WORK INSTRUCTIONS — All of the data that appears below is to be given again precisely as written.

*** PROVIDED MATERIAL Section Begins ***

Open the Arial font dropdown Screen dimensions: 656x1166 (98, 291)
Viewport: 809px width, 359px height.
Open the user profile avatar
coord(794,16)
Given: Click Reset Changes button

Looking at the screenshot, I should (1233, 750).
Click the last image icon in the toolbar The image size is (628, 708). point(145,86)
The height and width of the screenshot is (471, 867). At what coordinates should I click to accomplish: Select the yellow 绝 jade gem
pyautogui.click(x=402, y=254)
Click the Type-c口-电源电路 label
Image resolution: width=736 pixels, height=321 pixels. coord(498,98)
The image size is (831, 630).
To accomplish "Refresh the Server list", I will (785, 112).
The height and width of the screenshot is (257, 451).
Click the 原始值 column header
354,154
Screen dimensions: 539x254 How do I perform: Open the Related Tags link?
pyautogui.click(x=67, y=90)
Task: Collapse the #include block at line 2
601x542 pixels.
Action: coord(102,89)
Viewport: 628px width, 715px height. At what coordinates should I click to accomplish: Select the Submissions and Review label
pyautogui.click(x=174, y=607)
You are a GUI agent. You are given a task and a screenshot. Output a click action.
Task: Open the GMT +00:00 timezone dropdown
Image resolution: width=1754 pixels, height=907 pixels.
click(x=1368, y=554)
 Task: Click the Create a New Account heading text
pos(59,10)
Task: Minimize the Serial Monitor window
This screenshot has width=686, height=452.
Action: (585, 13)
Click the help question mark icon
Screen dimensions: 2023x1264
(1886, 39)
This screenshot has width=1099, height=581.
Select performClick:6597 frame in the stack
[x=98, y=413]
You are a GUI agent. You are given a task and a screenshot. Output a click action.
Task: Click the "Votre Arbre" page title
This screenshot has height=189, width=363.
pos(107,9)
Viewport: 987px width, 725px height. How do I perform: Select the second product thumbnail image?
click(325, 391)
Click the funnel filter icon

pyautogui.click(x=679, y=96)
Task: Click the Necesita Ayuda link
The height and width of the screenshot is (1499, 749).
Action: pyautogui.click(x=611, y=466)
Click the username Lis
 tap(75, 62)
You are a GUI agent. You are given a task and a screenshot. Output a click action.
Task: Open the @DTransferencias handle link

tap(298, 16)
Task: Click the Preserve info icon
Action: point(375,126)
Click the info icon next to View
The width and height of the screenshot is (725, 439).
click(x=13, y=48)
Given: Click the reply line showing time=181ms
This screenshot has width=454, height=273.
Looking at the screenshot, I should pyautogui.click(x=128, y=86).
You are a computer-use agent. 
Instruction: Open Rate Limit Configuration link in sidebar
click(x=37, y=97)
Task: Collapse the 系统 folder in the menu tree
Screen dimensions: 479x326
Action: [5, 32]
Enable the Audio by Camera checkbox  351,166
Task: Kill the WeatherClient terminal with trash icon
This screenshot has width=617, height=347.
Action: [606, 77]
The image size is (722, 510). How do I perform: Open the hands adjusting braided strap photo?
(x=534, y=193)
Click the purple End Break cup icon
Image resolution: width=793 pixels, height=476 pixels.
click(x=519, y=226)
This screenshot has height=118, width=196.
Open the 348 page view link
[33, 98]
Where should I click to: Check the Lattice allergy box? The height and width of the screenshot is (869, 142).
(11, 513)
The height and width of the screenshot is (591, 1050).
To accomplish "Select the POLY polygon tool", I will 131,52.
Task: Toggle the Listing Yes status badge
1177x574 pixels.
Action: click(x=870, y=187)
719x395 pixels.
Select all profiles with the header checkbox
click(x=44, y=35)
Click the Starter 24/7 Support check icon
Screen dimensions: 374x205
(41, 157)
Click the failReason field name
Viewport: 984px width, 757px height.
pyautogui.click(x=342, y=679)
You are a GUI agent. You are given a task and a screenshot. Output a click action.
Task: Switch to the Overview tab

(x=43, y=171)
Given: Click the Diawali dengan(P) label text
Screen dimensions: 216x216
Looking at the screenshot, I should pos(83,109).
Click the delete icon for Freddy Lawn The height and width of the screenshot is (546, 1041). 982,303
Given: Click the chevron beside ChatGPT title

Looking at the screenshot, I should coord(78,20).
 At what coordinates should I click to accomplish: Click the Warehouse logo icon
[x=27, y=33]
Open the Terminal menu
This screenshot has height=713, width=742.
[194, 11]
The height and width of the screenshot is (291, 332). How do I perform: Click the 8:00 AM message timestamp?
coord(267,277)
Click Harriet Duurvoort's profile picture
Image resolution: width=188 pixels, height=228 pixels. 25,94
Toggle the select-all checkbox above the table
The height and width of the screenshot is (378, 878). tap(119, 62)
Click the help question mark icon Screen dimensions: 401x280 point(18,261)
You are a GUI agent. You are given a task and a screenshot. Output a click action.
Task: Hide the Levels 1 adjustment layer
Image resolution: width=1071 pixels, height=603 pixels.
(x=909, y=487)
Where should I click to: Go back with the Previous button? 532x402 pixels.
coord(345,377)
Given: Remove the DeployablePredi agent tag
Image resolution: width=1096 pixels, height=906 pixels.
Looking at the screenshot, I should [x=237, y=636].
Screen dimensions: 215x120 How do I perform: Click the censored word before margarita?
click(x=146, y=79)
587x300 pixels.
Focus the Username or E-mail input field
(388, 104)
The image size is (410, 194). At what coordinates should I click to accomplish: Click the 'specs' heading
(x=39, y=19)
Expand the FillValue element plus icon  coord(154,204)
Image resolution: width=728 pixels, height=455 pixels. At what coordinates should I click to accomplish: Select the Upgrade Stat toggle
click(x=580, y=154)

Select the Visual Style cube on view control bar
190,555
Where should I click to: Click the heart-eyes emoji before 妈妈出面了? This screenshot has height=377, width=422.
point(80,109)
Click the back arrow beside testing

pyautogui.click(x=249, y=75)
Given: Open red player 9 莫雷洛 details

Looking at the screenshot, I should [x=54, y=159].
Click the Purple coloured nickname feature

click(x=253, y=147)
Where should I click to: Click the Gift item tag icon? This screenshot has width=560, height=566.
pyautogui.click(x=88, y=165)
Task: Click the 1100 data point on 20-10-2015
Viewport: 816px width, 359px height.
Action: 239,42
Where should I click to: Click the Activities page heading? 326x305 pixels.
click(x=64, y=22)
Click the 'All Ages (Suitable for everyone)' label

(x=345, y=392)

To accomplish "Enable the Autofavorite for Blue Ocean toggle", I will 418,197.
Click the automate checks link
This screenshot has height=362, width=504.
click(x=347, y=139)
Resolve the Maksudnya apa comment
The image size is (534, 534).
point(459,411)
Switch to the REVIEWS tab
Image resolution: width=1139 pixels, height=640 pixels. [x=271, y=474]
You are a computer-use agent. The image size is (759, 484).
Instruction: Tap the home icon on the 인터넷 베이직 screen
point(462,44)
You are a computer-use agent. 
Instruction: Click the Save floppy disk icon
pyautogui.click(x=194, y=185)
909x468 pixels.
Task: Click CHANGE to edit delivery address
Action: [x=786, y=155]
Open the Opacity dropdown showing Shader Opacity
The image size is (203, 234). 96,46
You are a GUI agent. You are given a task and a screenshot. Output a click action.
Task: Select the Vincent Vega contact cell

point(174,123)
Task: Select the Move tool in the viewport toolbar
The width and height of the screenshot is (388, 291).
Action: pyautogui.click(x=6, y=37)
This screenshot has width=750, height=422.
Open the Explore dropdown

*** PROVIDED MATERIAL Section Ends ***

RESULT OF THIS TASK —
Open the Arial font dropdown Screen dimensions: 656x1166 (98, 291)
Viewport: 809px width, 359px height.
Open the user profile avatar
coord(794,16)
Given: Click Reset Changes button

Looking at the screenshot, I should (1233, 750).
Click the last image icon in the toolbar The image size is (628, 708). point(145,86)
The height and width of the screenshot is (471, 867). At what coordinates should I click to accomplish: Select the yellow 绝 jade gem
pyautogui.click(x=402, y=254)
Click the Type-c口-电源电路 label
Image resolution: width=736 pixels, height=321 pixels. coord(498,98)
The image size is (831, 630).
To accomplish "Refresh the Server list", I will (785, 112).
The height and width of the screenshot is (257, 451).
Click the 原始值 column header
354,154
Screen dimensions: 539x254 How do I perform: Open the Related Tags link?
pyautogui.click(x=67, y=90)
Task: Collapse the #include block at line 2
601x542 pixels.
Action: coord(102,89)
Viewport: 628px width, 715px height. At what coordinates should I click to accomplish: Select the Submissions and Review label
pyautogui.click(x=174, y=607)
You are a GUI agent. You are given a task and a screenshot. Output a click action.
Task: Open the GMT +00:00 timezone dropdown
Image resolution: width=1754 pixels, height=907 pixels.
click(x=1368, y=554)
 Task: Click the Create a New Account heading text
pos(59,10)
Task: Minimize the Serial Monitor window
This screenshot has width=686, height=452.
Action: (585, 13)
Click the help question mark icon
Screen dimensions: 2023x1264
(1886, 39)
This screenshot has width=1099, height=581.
Select performClick:6597 frame in the stack
[x=98, y=413]
You are a GUI agent. You are given a task and a screenshot. Output a click action.
Task: Click the "Votre Arbre" page title
This screenshot has height=189, width=363.
pos(107,9)
Viewport: 987px width, 725px height. How do I perform: Select the second product thumbnail image?
click(325, 391)
Click the funnel filter icon

pyautogui.click(x=679, y=96)
Task: Click the Necesita Ayuda link
The height and width of the screenshot is (1499, 749).
Action: pyautogui.click(x=611, y=466)
Click the username Lis
 tap(75, 62)
You are a GUI agent. You are given a task and a screenshot. Output a click action.
Task: Open the @DTransferencias handle link

tap(298, 16)
Task: Click the Preserve info icon
Action: point(375,126)
Click the info icon next to View
The width and height of the screenshot is (725, 439).
click(x=13, y=48)
Given: Click the reply line showing time=181ms
This screenshot has width=454, height=273.
Looking at the screenshot, I should pyautogui.click(x=128, y=86).
You are a computer-use agent. 
Instruction: Open Rate Limit Configuration link in sidebar
click(x=37, y=97)
Task: Collapse the 系统 folder in the menu tree
Screen dimensions: 479x326
Action: [5, 32]
Enable the Audio by Camera checkbox  351,166
Task: Kill the WeatherClient terminal with trash icon
This screenshot has width=617, height=347.
Action: [606, 77]
The image size is (722, 510). How do I perform: Open the hands adjusting braided strap photo?
(x=534, y=193)
Click the purple End Break cup icon
Image resolution: width=793 pixels, height=476 pixels.
click(x=519, y=226)
This screenshot has height=118, width=196.
Open the 348 page view link
[33, 98]
Where should I click to: Check the Lattice allergy box? The height and width of the screenshot is (869, 142).
(11, 513)
The height and width of the screenshot is (591, 1050).
To accomplish "Select the POLY polygon tool", I will 131,52.
Task: Toggle the Listing Yes status badge
1177x574 pixels.
Action: click(x=870, y=187)
719x395 pixels.
Select all profiles with the header checkbox
click(x=44, y=35)
Click the Starter 24/7 Support check icon
Screen dimensions: 374x205
(41, 157)
Click the failReason field name
Viewport: 984px width, 757px height.
pyautogui.click(x=342, y=679)
You are a GUI agent. You are given a task and a screenshot. Output a click action.
Task: Switch to the Overview tab

(x=43, y=171)
Given: Click the Diawali dengan(P) label text
Screen dimensions: 216x216
Looking at the screenshot, I should pos(83,109).
Click the delete icon for Freddy Lawn The height and width of the screenshot is (546, 1041). 982,303
Given: Click the chevron beside ChatGPT title

Looking at the screenshot, I should coord(78,20).
 At what coordinates should I click to accomplish: Click the Warehouse logo icon
[x=27, y=33]
Open the Terminal menu
This screenshot has height=713, width=742.
[194, 11]
The height and width of the screenshot is (291, 332). How do I perform: Click the 8:00 AM message timestamp?
coord(267,277)
Click Harriet Duurvoort's profile picture
Image resolution: width=188 pixels, height=228 pixels. 25,94
Toggle the select-all checkbox above the table
The height and width of the screenshot is (378, 878). tap(119, 62)
Click the help question mark icon Screen dimensions: 401x280 point(18,261)
You are a GUI agent. You are given a task and a screenshot. Output a click action.
Task: Hide the Levels 1 adjustment layer
Image resolution: width=1071 pixels, height=603 pixels.
(x=909, y=487)
Where should I click to: Go back with the Previous button? 532x402 pixels.
coord(345,377)
Given: Remove the DeployablePredi agent tag
Image resolution: width=1096 pixels, height=906 pixels.
Looking at the screenshot, I should [x=237, y=636].
Screen dimensions: 215x120 How do I perform: Click the censored word before margarita?
click(x=146, y=79)
587x300 pixels.
Focus the Username or E-mail input field
(388, 104)
The image size is (410, 194). At what coordinates should I click to accomplish: Click the 'specs' heading
(x=39, y=19)
Expand the FillValue element plus icon  coord(154,204)
Image resolution: width=728 pixels, height=455 pixels. At what coordinates should I click to accomplish: Select the Upgrade Stat toggle
click(x=580, y=154)

Select the Visual Style cube on view control bar
190,555
Where should I click to: Click the heart-eyes emoji before 妈妈出面了? This screenshot has height=377, width=422.
point(80,109)
Click the back arrow beside testing

pyautogui.click(x=249, y=75)
Given: Open red player 9 莫雷洛 details

Looking at the screenshot, I should [x=54, y=159].
Click the Purple coloured nickname feature

click(x=253, y=147)
Where should I click to: Click the Gift item tag icon? This screenshot has width=560, height=566.
pyautogui.click(x=88, y=165)
Task: Click the 1100 data point on 20-10-2015
Viewport: 816px width, 359px height.
Action: 239,42
Where should I click to: Click the Activities page heading? 326x305 pixels.
click(x=64, y=22)
Click the 'All Ages (Suitable for everyone)' label

(x=345, y=392)

To accomplish "Enable the Autofavorite for Blue Ocean toggle", I will 418,197.
Click the automate checks link
This screenshot has height=362, width=504.
click(x=347, y=139)
Resolve the Maksudnya apa comment
The image size is (534, 534).
point(459,411)
Switch to the REVIEWS tab
Image resolution: width=1139 pixels, height=640 pixels. [x=271, y=474]
You are a computer-use agent. The image size is (759, 484).
Instruction: Tap the home icon on the 인터넷 베이직 screen
point(462,44)
You are a computer-use agent. 
Instruction: Click the Save floppy disk icon
pyautogui.click(x=194, y=185)
909x468 pixels.
Task: Click CHANGE to edit delivery address
Action: [x=786, y=155]
Open the Opacity dropdown showing Shader Opacity
The image size is (203, 234). 96,46
You are a GUI agent. You are given a task and a screenshot. Output a click action.
Task: Select the Vincent Vega contact cell

point(174,123)
Task: Select the Move tool in the viewport toolbar
The width and height of the screenshot is (388, 291).
Action: pyautogui.click(x=6, y=37)
This screenshot has width=750, height=422.
Open the Explore dropdown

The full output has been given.